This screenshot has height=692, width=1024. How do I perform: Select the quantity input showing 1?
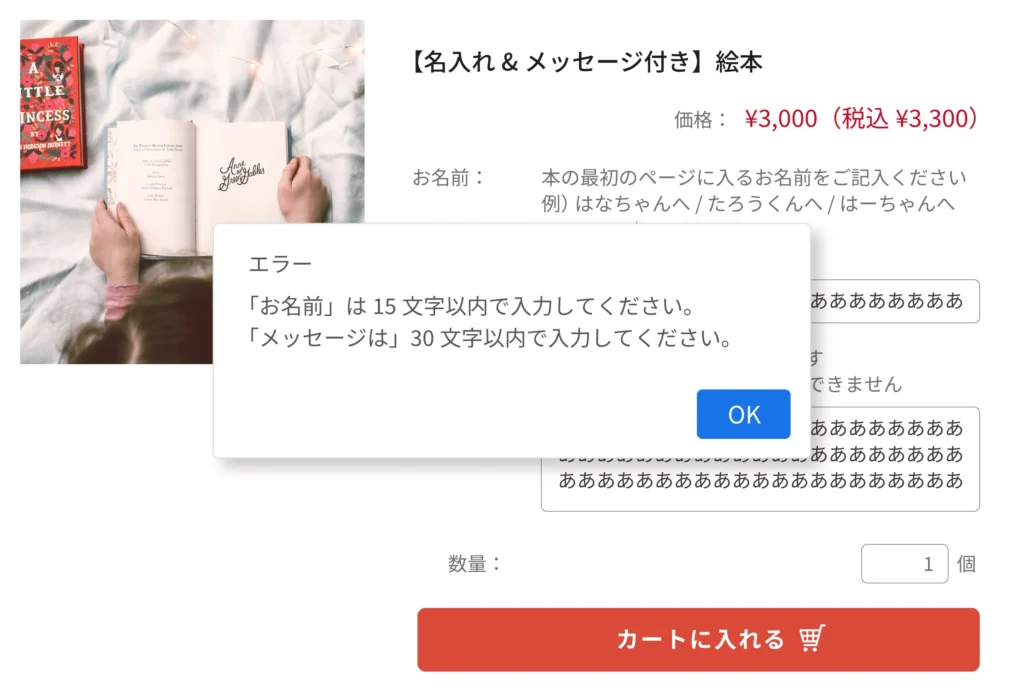(x=905, y=563)
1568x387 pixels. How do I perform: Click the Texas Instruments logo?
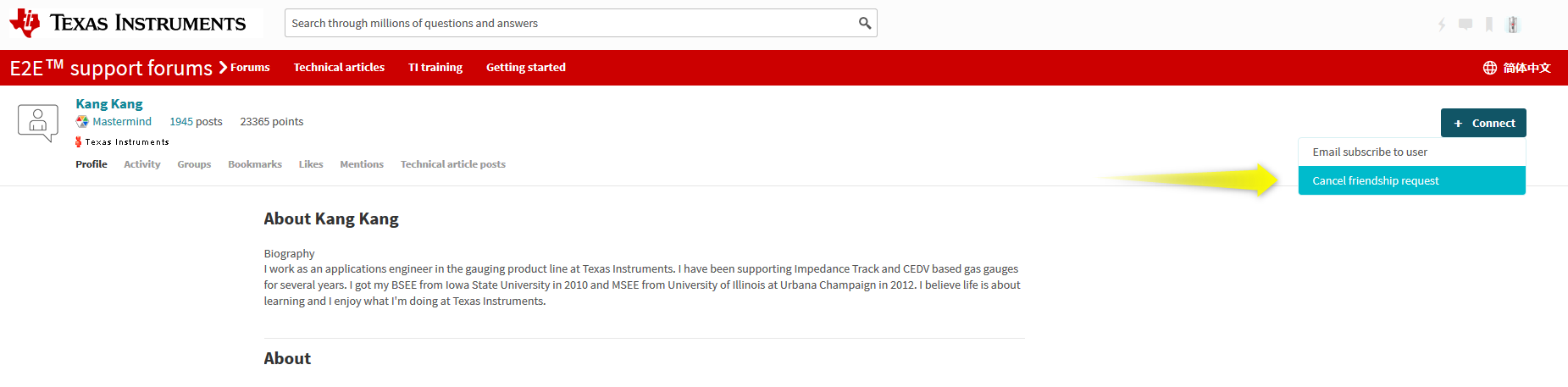[x=128, y=23]

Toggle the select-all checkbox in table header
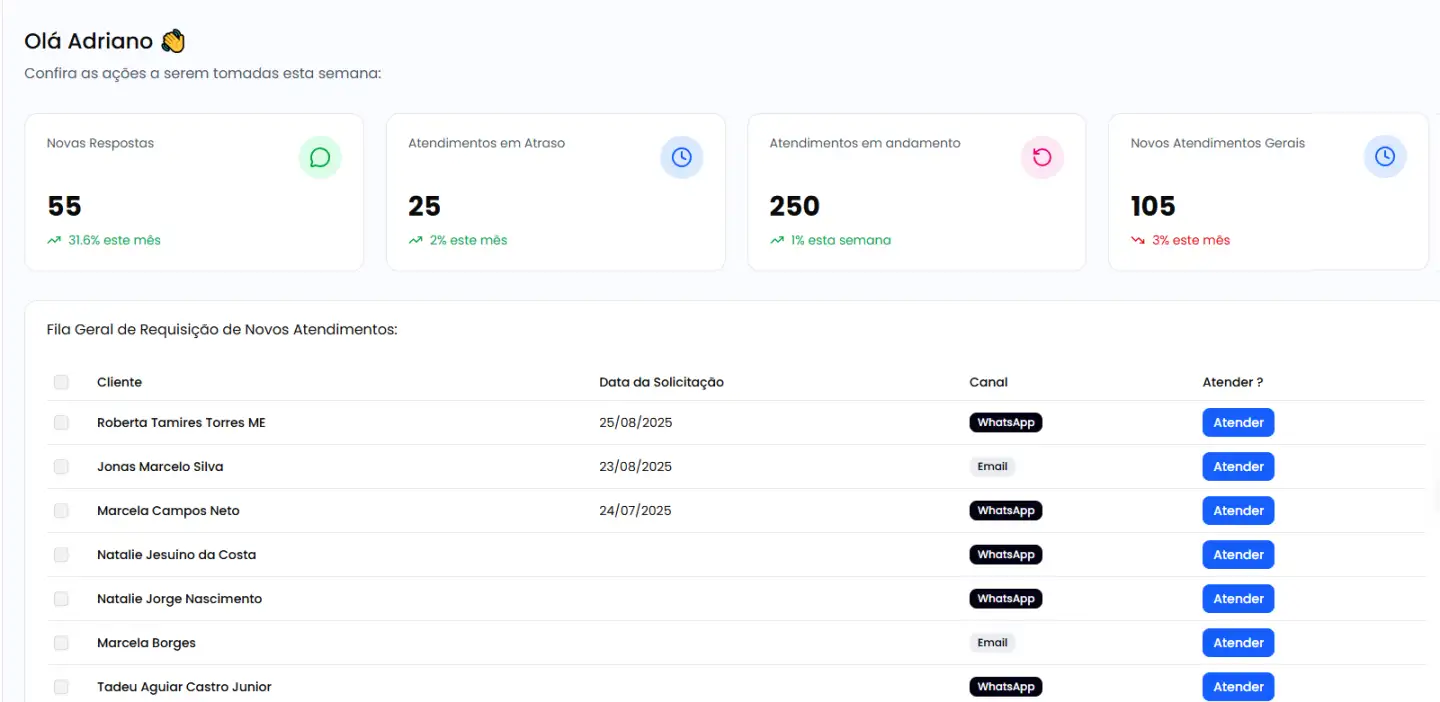61,382
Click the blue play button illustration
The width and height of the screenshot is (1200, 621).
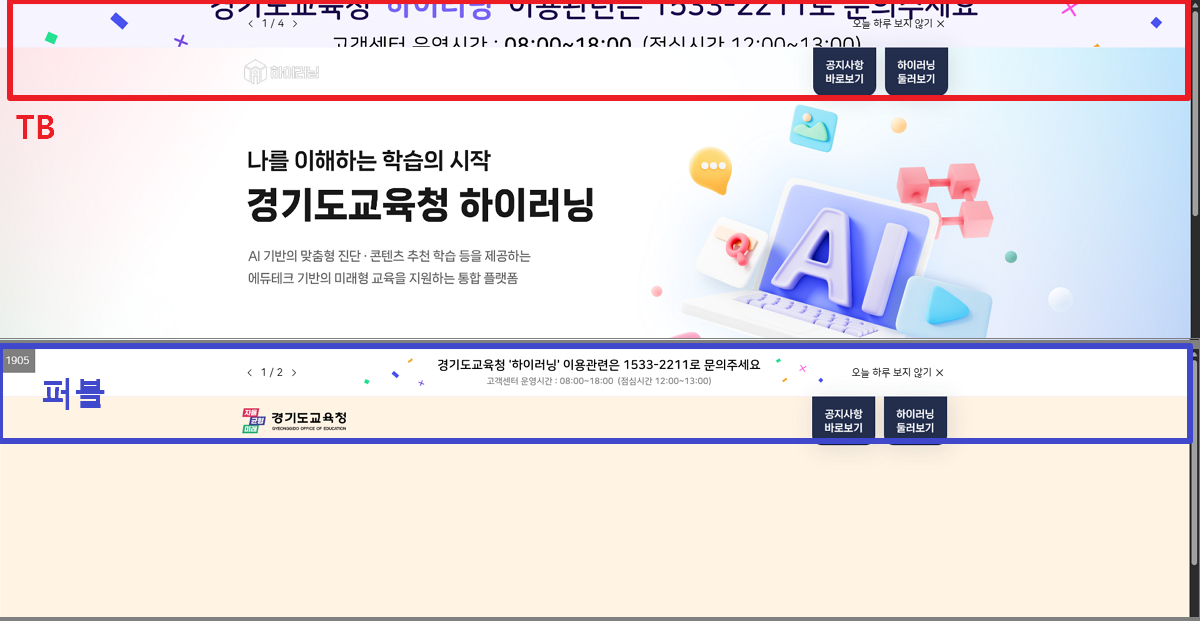951,307
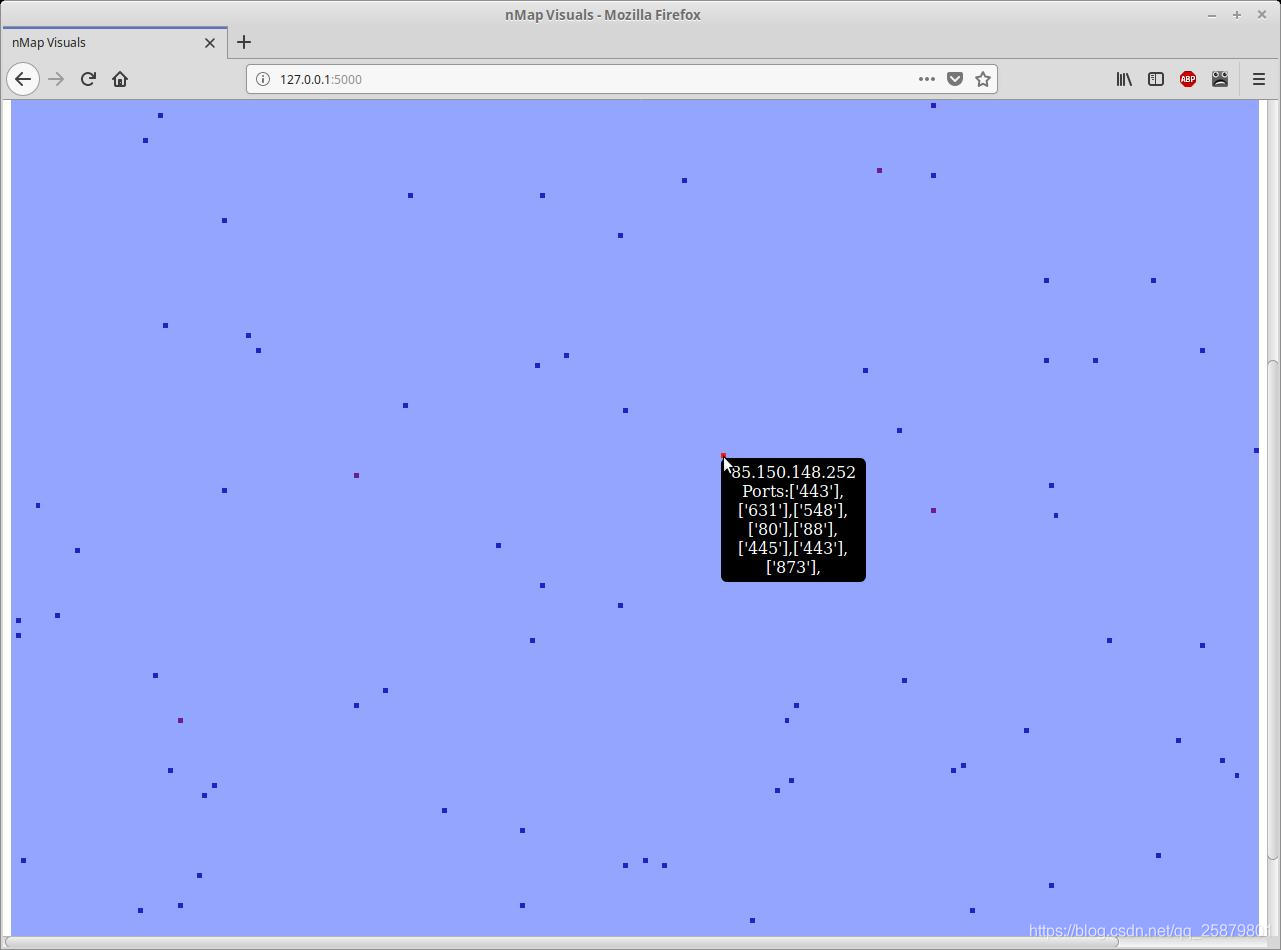Show site information icon in address bar
Screen dimensions: 1281x950
263,79
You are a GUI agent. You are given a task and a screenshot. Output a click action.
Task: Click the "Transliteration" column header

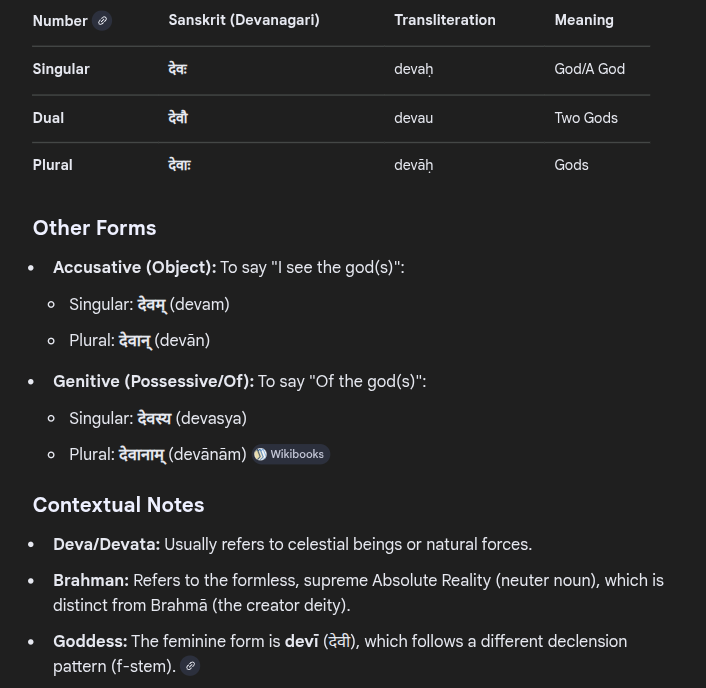tap(444, 20)
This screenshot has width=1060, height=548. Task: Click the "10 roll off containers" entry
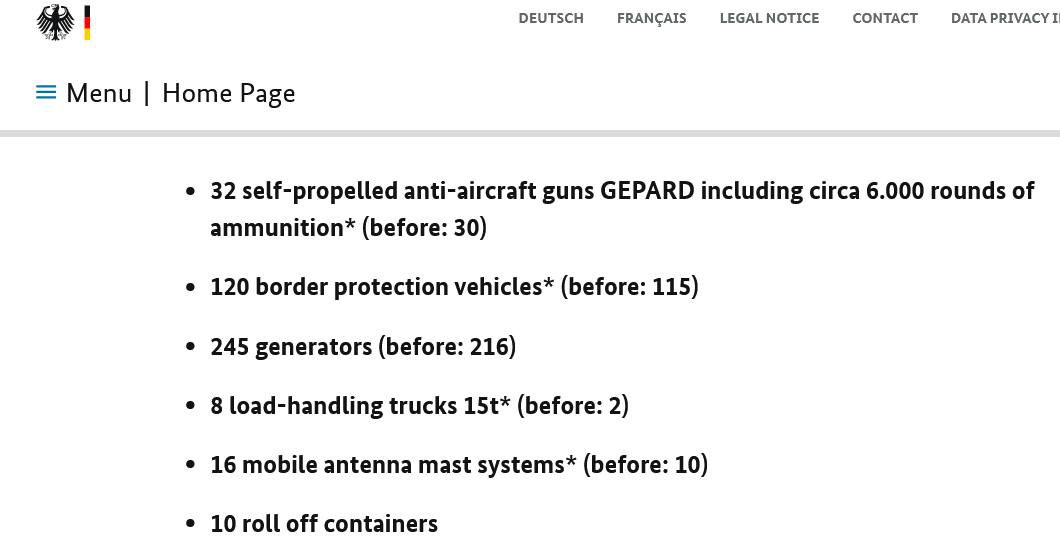point(324,524)
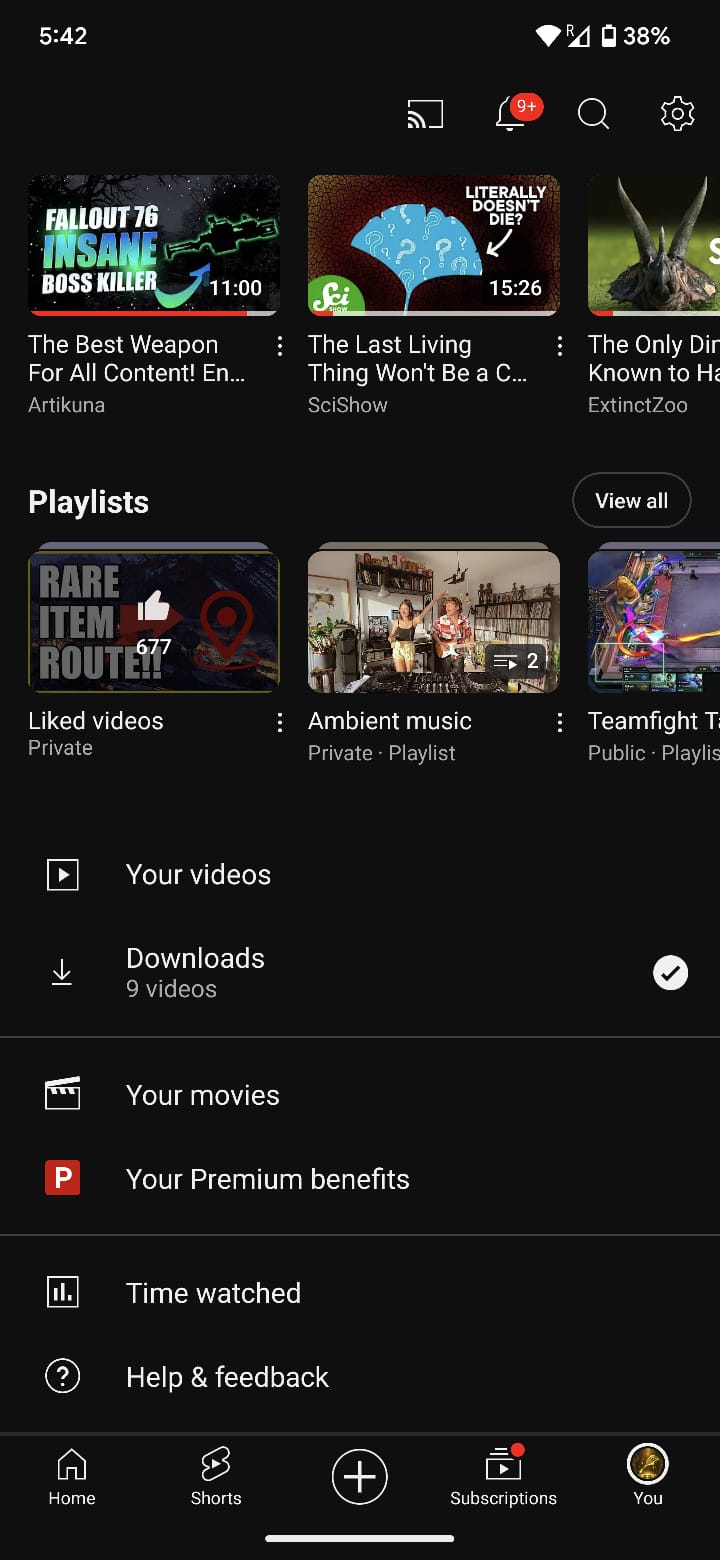Image resolution: width=720 pixels, height=1560 pixels.
Task: Tap the Create plus button
Action: [360, 1476]
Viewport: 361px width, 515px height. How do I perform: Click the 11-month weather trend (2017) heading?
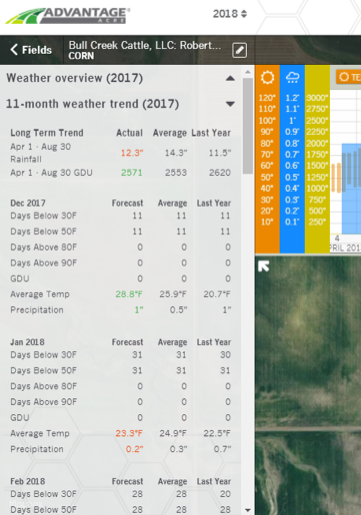[92, 104]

════

Retype word for word the span of lines above that begins with the line containing "You are a GUI" and ends with the last line of the records; skip all pictures.

- _Result_:
You are a GUI agent. You are given a task and a screenshot. Output a click action.
Task: Click the "Transliteration" column header

tap(444, 20)
This screenshot has width=1060, height=548. Task: Click the "10 roll off containers" entry
point(324,524)
Image resolution: width=720 pixels, height=1560 pixels.
Task: Tap the Create plus button
Action: [360, 1476]
Viewport: 361px width, 515px height. How do I perform: Click the 11-month weather trend (2017) heading?
[92, 104]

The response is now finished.